口述試験は面接形式で行われます。一室に案内されると、面接官ふたりを前に着席。面接官からの質問に対し、口頭で答えるという流れです。
試験科目は、「不動産登記法」「商業登記法」「司法書士法」です。いずれも司法書士業務を進めるうえで必須となる知識であると同時に、筆記試験でも実力が試された内容です。筆記試験は問題用紙を前に、机上で解くという形式でしたが、口述試験は面接官ふたりが相手。質問に対し、なぜそういう結論にたどり着けるのか、明快な論理で説明しなければなりません。
口述試験は例年10月上旬もしくは中旬に行われます。試験会場は管区法務局が指定する場所で、筆記試験合格者に発送される受験票に記載されています。
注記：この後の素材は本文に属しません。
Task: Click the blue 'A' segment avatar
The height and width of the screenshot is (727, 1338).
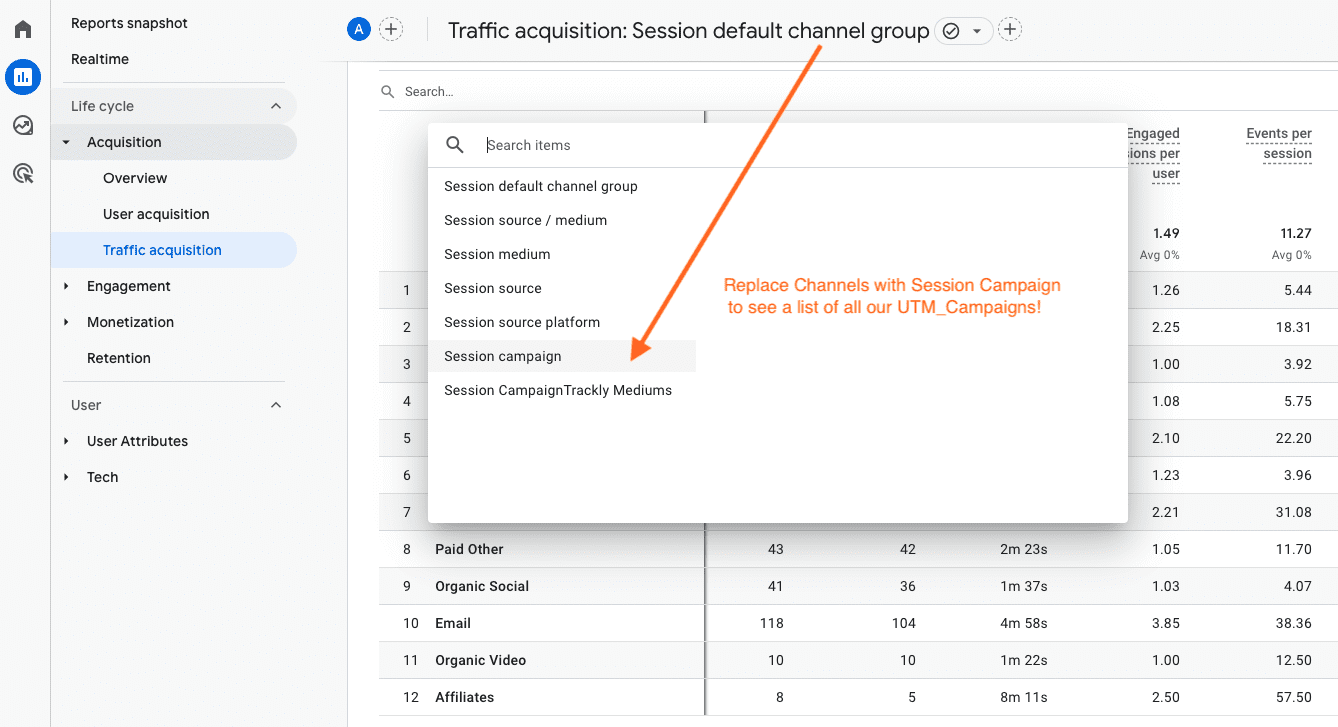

なお、指定会場以外での受験はできませんので注意してください。
持ち物は、口述試験の受験票および筆記用具です。黒インクの万年筆またはボールペンに限られます。
試験当日は、試験についての注意事項に関する説明があります。そのため、試験開始時間の30分前には着席していなければなりません。万が一、遅刻した場合はどんな理由であれ受験できませんので、当日は朝から気を引き締めるようにしてください。
合格発表は、受験地を管轄する法務局または地方法務局で行われます。それ以外にも、法務局ホームページや官報で確認が可能。合格者には、司法書士試験合格者証が交付されます。合格証書の交付式は、11月下旬に行われるのが一般的です。
面接管ふたりを相手に、口頭で質問に答える口述試験。独特の雰囲気のなかで行われるだけに一見すると難しいそうですが、合格率はほぼ100%といわれるくらいで、基本的には落ちることはほとんどありません。
口述試験とはいうものの、最後に実務知識を確かめるための儀礼的な要素が強い試験ともいえます。
実際、出題される科目は不動産登記法・商業登記法・司法書士法で、このうち司法書士法の内容は毎年決まっているといわれます。内容がほぼ予想されるだけに対策もとりやすいでしょう。
不動産登記法・商業登記法は範囲が広すぎて完全に網羅するのが難しい科目です。
しかし、筆記試験の合格者であればこのふたつの法律に関する理解度は相当高いはずですし、筆記から口述に答える方法が変わっただけ、ともいえます。そのため、筆記試験のおさらいだと思って楽な気持ちで挑むとよいでしょう。
また、答えられないからといって大きな失点になるわけではなく、質問に窮すれば助け船を出してくれる面接官もいるほど。これらの点を踏まえると、筆記試験よりはリラックスした気持ちで臨めそうです。
万が一、口述試験に合格できなかったとしても、来年は筆記試験を受けずに再チャレンジが可能です。
免除制度によって筆記試験合格者は翌年度以降、いきなり口述試験の受験ができるためです。ただし、申請しなければ免除制度の利用はできませんので、合格者は必ず規定の方法に従い、申請手続きを取ってください。